Return the lines of the listing below exactly as they appear, beginning at the one with "Task: Choose Customize Toolbar…" and stopping after the one with "Open the Micrositios dropdown menu"; do not include pictures.

▸ Source material
· · ·

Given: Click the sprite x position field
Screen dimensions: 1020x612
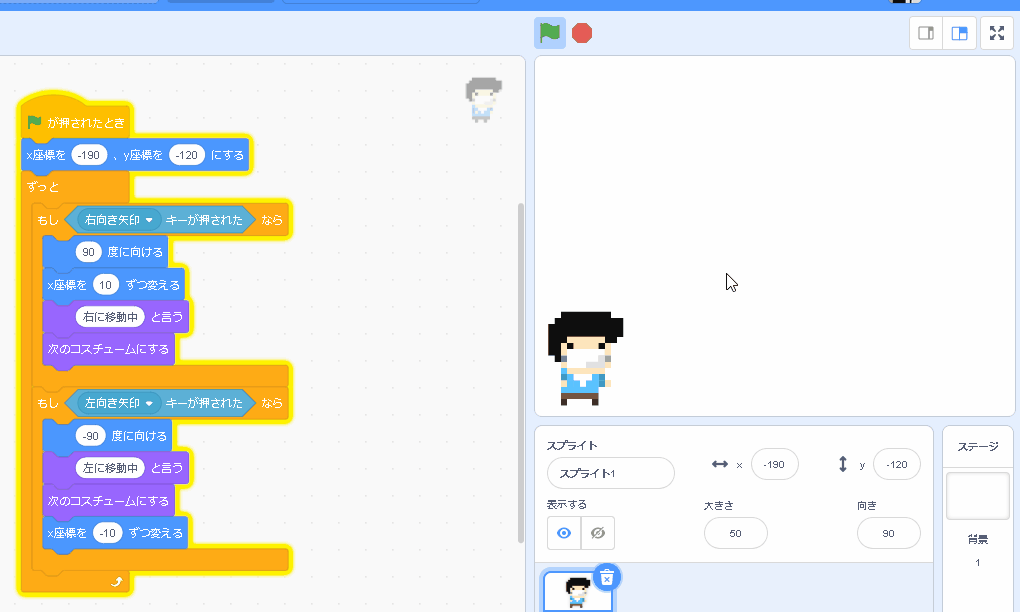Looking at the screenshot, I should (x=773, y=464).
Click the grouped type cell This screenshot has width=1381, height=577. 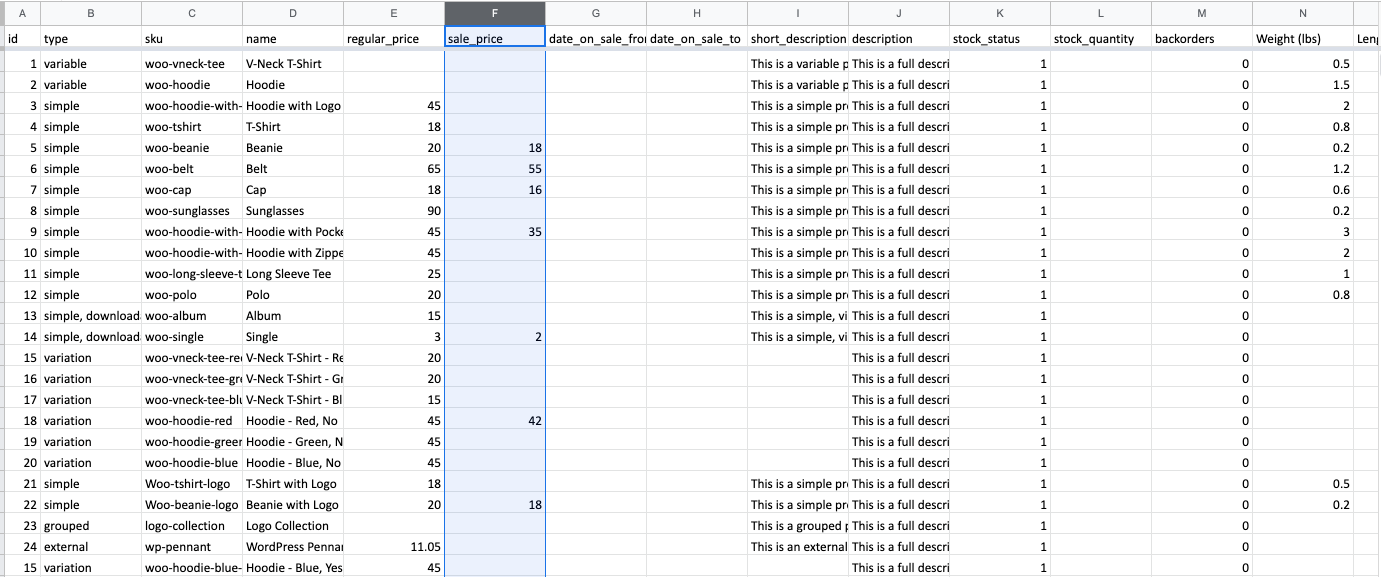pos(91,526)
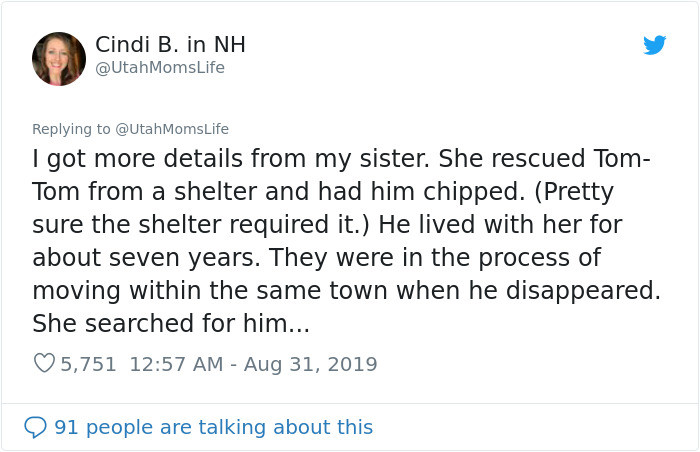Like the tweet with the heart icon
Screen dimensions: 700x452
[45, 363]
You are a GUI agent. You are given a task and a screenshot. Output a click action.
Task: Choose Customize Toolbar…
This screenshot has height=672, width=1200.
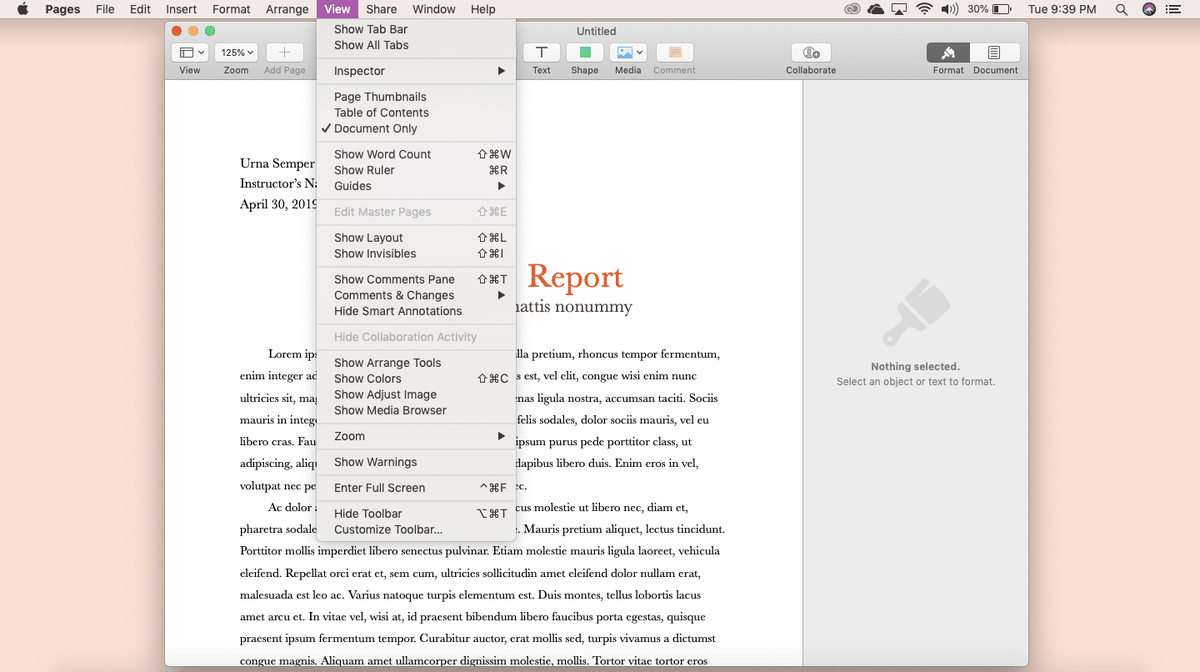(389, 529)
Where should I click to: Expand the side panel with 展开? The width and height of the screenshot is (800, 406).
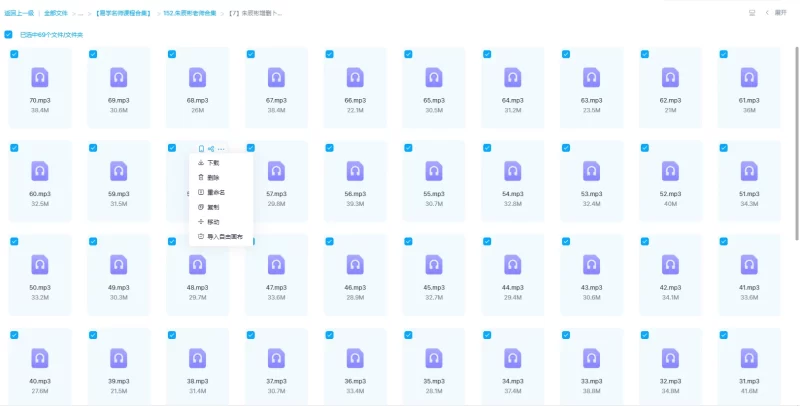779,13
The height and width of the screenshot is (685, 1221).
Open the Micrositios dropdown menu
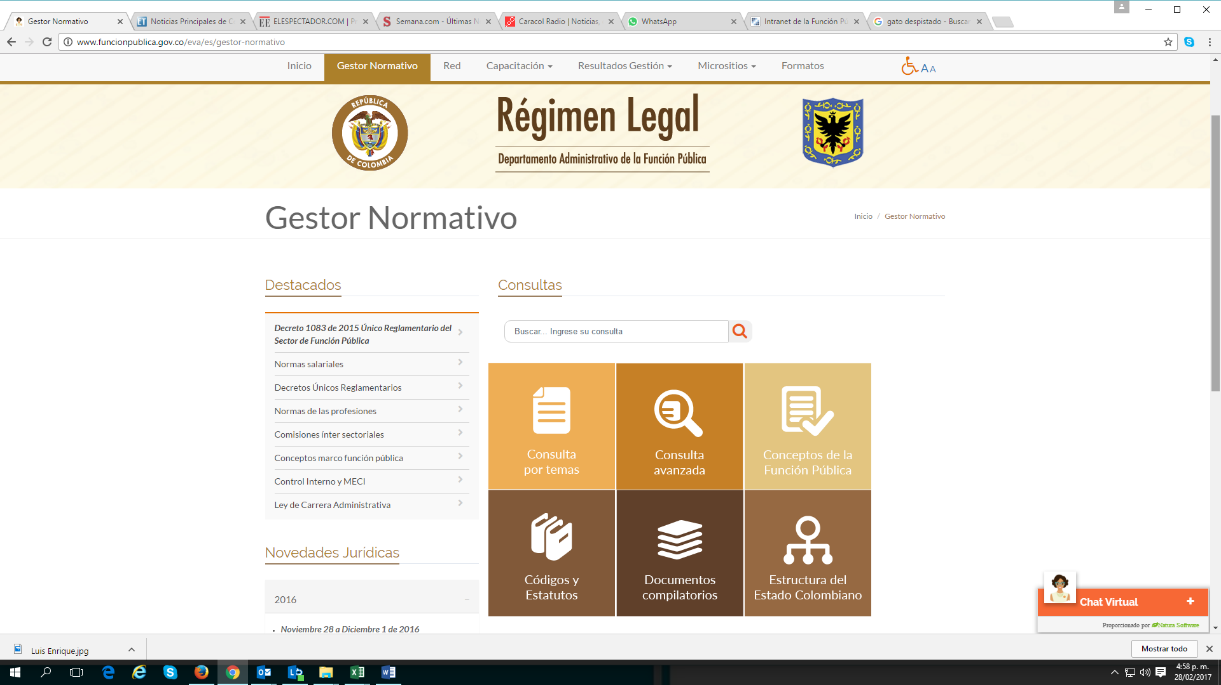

· · ·

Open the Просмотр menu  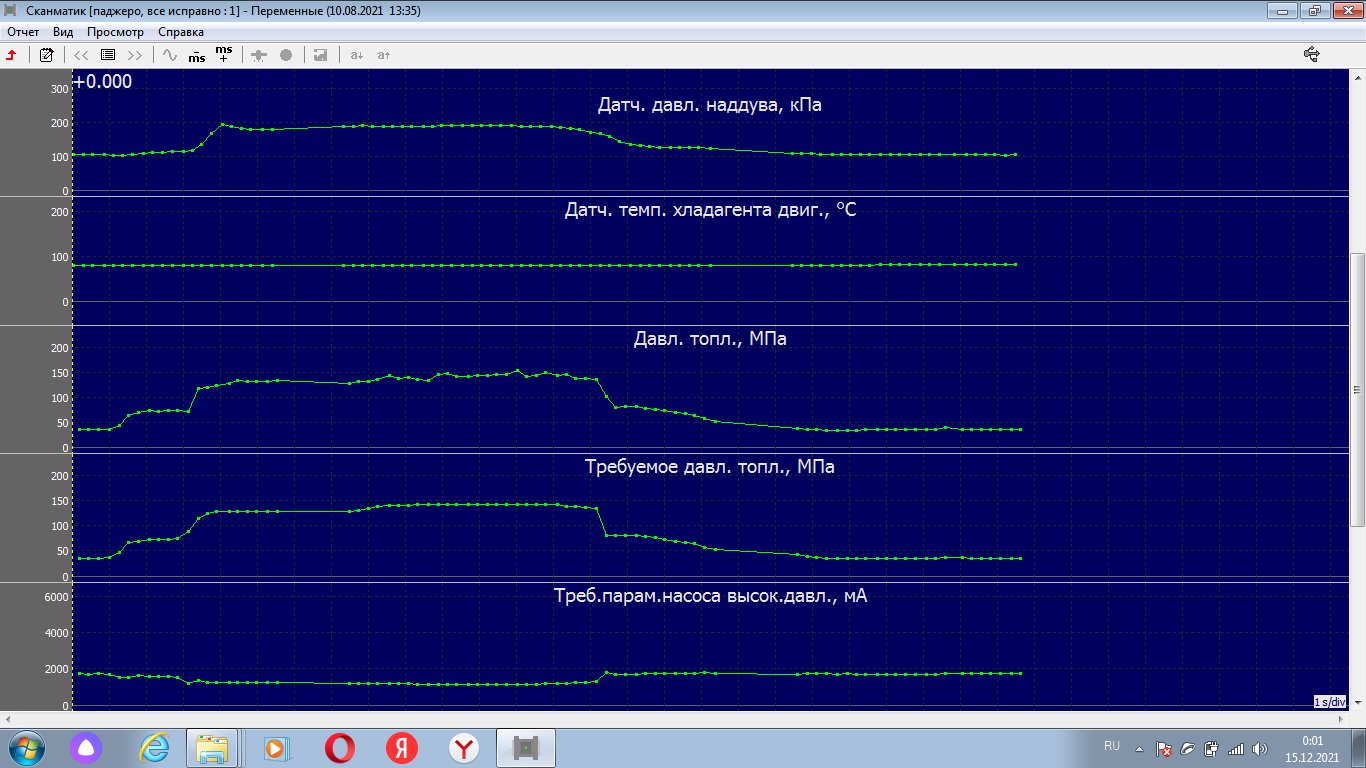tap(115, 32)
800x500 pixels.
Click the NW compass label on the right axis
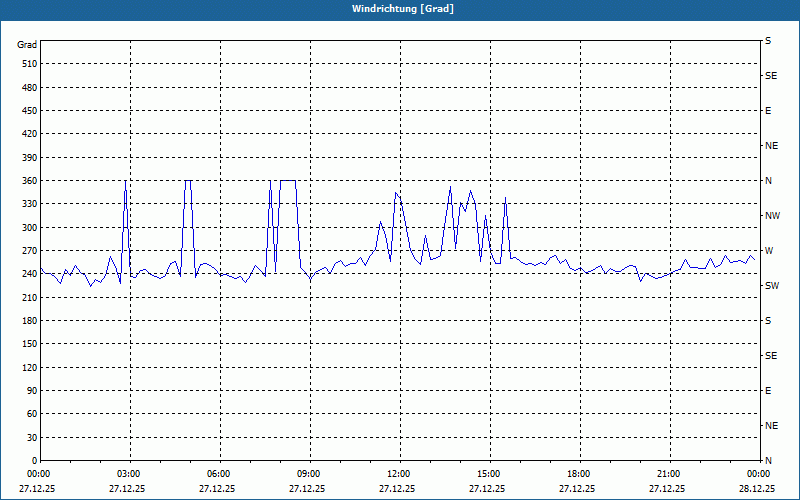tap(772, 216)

· · ·

▸ Solution below
Task: Choose Customize Toolbar…
This screenshot has height=672, width=1200.
(389, 529)
Where should I click to: Expand the side panel with 展开? The width and height of the screenshot is (800, 406).
779,13
The height and width of the screenshot is (685, 1221).
Open the Micrositios dropdown menu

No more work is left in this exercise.